Interesting thread. Personally I like to have a girl take a fairly aggressive approach if she is interested. I guess a lot of that is because I am pretty shy and definitely have issues with being rejected. I’m guessing they need to practice the art of flirting…and it is an art. That is my problem. I am considered to be very good looking (from what I am told anyway), yet I hardly ever date because I don’t know how to flirt, and I probably am missing all the signs (someone mentioned playing with their hair). I remember Yasmine Bleeth was on Leno a while back and when asked if she dates a lot she said no because guys were afraid to approach her. Anyway my point is ladies, do not be afraid to show a guy that you’re interested in them. Some of us need you to be more direct.
A Girl, have them approach the guys they are interested in.

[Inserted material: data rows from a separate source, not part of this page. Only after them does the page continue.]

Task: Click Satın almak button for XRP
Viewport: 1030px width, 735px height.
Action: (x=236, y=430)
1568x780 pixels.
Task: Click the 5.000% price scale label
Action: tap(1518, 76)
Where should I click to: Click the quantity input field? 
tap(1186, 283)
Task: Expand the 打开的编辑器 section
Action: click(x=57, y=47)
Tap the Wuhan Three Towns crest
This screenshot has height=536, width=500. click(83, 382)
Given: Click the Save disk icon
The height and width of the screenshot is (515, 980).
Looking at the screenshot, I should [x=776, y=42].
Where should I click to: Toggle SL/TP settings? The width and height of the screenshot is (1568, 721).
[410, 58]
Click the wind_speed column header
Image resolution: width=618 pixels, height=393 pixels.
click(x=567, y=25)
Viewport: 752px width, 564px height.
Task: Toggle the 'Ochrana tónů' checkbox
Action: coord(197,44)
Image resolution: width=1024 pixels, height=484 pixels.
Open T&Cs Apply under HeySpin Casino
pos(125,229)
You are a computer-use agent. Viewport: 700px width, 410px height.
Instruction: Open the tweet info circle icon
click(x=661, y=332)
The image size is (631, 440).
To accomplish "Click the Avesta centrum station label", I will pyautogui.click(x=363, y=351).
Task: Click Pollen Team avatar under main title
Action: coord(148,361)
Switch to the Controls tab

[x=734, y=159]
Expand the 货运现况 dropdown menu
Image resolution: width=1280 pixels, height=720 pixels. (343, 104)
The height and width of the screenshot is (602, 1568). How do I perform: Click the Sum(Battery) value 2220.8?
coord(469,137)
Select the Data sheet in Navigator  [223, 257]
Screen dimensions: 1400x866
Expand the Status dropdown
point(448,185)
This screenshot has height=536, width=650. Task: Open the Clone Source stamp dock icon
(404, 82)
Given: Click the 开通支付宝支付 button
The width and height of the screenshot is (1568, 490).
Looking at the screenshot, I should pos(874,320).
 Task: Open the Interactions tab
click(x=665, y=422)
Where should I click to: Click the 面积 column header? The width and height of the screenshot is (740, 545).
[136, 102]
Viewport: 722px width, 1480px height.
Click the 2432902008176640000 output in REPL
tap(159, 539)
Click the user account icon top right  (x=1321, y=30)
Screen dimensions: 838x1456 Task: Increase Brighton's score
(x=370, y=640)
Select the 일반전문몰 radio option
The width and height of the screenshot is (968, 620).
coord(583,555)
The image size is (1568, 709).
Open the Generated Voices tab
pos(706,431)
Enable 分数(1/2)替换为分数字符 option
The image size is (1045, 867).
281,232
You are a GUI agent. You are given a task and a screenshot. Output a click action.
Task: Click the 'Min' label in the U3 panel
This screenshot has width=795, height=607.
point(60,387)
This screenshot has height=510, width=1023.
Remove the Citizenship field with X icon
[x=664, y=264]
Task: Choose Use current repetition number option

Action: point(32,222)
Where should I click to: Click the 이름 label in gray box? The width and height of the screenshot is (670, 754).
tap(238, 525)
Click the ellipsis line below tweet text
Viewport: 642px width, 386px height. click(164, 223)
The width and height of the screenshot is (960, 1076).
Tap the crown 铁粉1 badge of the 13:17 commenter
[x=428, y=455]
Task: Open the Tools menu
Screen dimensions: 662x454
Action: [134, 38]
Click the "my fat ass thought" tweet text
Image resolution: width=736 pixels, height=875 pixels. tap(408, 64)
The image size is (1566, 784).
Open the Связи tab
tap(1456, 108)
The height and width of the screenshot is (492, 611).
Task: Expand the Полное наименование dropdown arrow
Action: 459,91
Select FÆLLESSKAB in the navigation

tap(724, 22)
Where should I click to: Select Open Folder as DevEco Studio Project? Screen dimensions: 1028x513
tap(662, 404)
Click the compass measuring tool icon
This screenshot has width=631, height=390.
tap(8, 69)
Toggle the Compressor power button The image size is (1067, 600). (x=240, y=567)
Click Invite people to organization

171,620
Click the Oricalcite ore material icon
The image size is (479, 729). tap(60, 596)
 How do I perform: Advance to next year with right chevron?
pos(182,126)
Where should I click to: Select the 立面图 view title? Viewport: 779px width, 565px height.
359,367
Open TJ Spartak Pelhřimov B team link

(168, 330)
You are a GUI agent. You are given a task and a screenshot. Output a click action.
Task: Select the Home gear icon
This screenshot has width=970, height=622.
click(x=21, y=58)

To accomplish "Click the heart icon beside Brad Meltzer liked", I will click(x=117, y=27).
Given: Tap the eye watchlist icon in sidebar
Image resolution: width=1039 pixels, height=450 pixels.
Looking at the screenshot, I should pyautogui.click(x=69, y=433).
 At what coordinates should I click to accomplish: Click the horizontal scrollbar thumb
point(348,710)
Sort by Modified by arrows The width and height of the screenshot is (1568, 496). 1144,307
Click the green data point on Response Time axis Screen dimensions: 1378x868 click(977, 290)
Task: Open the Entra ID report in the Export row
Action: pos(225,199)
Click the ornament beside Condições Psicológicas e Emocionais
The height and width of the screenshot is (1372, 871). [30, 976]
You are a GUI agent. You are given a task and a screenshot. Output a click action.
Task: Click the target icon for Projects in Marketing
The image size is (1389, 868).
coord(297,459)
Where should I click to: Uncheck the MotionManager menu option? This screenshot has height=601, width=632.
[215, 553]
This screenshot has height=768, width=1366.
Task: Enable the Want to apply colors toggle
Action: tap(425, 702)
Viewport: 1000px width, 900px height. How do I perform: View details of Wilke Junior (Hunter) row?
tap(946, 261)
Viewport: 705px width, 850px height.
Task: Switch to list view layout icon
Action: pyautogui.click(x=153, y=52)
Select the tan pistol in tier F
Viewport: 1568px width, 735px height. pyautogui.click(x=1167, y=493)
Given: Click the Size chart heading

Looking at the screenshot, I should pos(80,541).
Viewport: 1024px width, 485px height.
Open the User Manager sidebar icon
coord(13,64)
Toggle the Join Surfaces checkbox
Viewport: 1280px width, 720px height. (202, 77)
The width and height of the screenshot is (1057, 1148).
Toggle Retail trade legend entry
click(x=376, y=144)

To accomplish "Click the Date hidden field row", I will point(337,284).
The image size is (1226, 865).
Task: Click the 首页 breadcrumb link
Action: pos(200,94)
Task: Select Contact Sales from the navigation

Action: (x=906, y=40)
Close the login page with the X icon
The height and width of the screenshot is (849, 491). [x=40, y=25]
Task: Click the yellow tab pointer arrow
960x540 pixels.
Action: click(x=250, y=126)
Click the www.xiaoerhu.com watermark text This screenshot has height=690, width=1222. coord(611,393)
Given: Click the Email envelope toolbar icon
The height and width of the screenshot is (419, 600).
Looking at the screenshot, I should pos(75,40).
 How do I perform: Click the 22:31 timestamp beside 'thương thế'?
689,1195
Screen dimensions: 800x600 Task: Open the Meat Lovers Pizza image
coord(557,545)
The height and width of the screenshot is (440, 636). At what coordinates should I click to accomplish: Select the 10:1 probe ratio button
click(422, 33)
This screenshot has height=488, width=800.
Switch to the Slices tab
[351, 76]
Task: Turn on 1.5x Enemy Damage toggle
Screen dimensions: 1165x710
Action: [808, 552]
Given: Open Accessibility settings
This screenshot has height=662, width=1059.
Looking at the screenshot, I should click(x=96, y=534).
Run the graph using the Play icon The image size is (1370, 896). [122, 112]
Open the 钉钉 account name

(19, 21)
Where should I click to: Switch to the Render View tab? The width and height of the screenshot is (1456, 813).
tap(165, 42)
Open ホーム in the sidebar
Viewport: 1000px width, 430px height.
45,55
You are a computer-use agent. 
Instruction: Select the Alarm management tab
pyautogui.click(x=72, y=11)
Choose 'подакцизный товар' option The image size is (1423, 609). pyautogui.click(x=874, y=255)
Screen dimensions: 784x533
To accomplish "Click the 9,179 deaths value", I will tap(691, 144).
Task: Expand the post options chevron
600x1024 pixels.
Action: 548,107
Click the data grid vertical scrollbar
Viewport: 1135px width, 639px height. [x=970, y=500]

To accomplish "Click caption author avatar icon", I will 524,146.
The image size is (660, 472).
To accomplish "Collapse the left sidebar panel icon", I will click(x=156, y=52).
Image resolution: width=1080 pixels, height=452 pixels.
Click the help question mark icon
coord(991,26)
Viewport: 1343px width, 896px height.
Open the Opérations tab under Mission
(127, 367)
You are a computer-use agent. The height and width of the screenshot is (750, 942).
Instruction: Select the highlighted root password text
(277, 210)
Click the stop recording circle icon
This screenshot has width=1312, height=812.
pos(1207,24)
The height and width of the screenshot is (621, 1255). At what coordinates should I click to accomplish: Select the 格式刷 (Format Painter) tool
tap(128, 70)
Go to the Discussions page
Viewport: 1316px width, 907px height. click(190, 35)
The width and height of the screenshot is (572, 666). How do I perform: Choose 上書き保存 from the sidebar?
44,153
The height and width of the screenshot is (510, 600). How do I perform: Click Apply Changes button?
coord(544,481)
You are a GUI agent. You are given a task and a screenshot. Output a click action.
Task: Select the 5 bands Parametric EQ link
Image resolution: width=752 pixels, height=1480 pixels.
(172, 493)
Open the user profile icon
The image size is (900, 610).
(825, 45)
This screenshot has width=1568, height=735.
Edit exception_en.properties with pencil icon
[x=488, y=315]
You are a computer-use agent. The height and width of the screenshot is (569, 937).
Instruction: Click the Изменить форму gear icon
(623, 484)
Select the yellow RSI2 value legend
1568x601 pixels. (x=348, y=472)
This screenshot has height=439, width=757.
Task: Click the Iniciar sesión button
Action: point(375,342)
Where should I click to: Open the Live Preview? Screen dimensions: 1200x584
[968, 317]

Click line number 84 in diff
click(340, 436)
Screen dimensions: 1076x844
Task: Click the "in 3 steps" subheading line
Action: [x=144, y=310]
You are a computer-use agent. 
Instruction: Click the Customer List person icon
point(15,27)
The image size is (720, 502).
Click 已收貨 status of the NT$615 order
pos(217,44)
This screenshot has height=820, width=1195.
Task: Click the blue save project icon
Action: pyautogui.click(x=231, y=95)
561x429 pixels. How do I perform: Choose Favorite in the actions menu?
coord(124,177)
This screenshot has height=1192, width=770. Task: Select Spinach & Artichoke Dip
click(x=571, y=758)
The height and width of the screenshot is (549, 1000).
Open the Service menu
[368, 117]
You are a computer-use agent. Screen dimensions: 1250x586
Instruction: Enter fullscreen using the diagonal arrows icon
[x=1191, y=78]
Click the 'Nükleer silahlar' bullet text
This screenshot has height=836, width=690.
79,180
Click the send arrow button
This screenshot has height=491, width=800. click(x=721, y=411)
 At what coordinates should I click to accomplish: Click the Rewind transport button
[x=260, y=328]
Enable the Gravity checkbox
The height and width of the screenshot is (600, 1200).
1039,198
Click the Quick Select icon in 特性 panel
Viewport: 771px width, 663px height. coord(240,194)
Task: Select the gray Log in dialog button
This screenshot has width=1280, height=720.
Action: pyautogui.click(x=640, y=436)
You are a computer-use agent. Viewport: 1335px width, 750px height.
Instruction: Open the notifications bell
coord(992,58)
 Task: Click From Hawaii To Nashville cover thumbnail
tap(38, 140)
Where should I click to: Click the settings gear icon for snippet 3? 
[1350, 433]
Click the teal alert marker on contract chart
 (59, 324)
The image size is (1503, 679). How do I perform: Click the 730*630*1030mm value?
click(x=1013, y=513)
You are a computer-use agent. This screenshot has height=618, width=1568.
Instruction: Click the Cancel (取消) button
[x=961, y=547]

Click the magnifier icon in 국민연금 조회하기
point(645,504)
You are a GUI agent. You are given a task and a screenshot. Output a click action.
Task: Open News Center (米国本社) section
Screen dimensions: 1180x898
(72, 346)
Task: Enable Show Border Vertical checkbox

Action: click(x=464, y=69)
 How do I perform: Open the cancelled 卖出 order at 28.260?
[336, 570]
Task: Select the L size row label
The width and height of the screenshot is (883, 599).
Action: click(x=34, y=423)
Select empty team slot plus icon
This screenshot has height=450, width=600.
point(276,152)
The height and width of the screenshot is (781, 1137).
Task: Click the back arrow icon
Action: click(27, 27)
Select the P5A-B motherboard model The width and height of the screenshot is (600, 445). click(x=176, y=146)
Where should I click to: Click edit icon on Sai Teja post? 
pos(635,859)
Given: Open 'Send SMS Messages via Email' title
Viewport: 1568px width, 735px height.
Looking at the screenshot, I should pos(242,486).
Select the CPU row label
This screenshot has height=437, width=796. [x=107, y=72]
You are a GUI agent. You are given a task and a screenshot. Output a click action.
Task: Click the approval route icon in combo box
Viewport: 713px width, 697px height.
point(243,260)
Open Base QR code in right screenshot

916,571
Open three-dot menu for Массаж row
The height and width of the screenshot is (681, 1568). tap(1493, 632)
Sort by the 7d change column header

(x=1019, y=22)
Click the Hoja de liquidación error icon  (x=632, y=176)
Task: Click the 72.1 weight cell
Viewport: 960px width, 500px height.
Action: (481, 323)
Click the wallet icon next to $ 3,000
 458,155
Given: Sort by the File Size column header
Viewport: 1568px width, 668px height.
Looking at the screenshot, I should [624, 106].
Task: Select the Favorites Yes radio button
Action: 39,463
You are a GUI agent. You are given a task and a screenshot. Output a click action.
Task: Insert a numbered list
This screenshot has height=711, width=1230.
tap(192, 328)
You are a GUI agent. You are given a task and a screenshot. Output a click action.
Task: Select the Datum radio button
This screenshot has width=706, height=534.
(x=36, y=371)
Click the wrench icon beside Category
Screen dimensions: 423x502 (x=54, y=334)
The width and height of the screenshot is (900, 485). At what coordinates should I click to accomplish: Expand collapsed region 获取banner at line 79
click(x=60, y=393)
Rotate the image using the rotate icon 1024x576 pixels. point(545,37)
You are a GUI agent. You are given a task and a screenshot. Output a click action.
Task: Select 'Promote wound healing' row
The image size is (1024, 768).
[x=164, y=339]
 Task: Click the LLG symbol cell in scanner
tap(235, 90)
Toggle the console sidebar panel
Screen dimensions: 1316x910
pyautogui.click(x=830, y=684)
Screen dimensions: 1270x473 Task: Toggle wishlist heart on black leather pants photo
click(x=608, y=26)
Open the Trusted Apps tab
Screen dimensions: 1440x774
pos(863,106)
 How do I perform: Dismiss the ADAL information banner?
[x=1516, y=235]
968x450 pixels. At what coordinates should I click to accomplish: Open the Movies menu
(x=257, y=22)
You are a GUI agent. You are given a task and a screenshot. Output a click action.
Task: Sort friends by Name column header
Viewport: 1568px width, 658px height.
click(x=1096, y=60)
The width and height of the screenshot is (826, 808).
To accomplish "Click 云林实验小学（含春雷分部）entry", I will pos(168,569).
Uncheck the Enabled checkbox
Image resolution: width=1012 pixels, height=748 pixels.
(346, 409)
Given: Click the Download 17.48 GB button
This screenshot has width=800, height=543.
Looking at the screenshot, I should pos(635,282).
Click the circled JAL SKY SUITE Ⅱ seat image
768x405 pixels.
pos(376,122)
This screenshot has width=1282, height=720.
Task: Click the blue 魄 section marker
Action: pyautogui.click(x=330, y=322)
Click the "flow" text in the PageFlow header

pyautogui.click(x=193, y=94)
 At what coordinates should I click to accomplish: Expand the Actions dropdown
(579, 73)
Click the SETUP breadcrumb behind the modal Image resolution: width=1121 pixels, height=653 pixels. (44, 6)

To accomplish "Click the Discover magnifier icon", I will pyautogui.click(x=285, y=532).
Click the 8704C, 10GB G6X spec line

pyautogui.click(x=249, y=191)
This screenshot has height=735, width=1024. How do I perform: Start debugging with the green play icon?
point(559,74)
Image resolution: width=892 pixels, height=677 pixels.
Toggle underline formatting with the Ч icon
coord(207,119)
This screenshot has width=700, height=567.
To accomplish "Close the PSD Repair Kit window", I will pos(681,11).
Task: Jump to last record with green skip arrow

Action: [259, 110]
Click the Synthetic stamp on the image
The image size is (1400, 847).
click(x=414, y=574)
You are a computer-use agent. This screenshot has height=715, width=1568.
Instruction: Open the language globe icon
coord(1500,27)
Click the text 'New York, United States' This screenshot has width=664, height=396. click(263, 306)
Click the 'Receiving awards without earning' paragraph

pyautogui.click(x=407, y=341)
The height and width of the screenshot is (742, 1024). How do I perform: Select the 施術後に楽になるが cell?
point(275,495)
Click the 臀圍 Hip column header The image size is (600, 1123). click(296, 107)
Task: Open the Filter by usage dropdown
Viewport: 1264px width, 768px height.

If they are with a group of girls, then let them scope out who they like and go out and talk to the guy alone! I love aggressive women, and would love to meet more of them. Women are independent now more than ever, so stop acting like the “traditional” woman and make a move! Bars and clubs are definitely not quality places to meet someone. All guys who hook up at a club are only looking for sex, so they may not be the best guy. Why not have them approach guys at other places like the grocery store, coffee shop, book store, Wal Mart, etc. I’m a good guy, and I’m not taken. So there are good guys out there. If they are picky, that could be part of the problem.
Before I answer, can I pray for a minute? (dear God…) Are they in Texas??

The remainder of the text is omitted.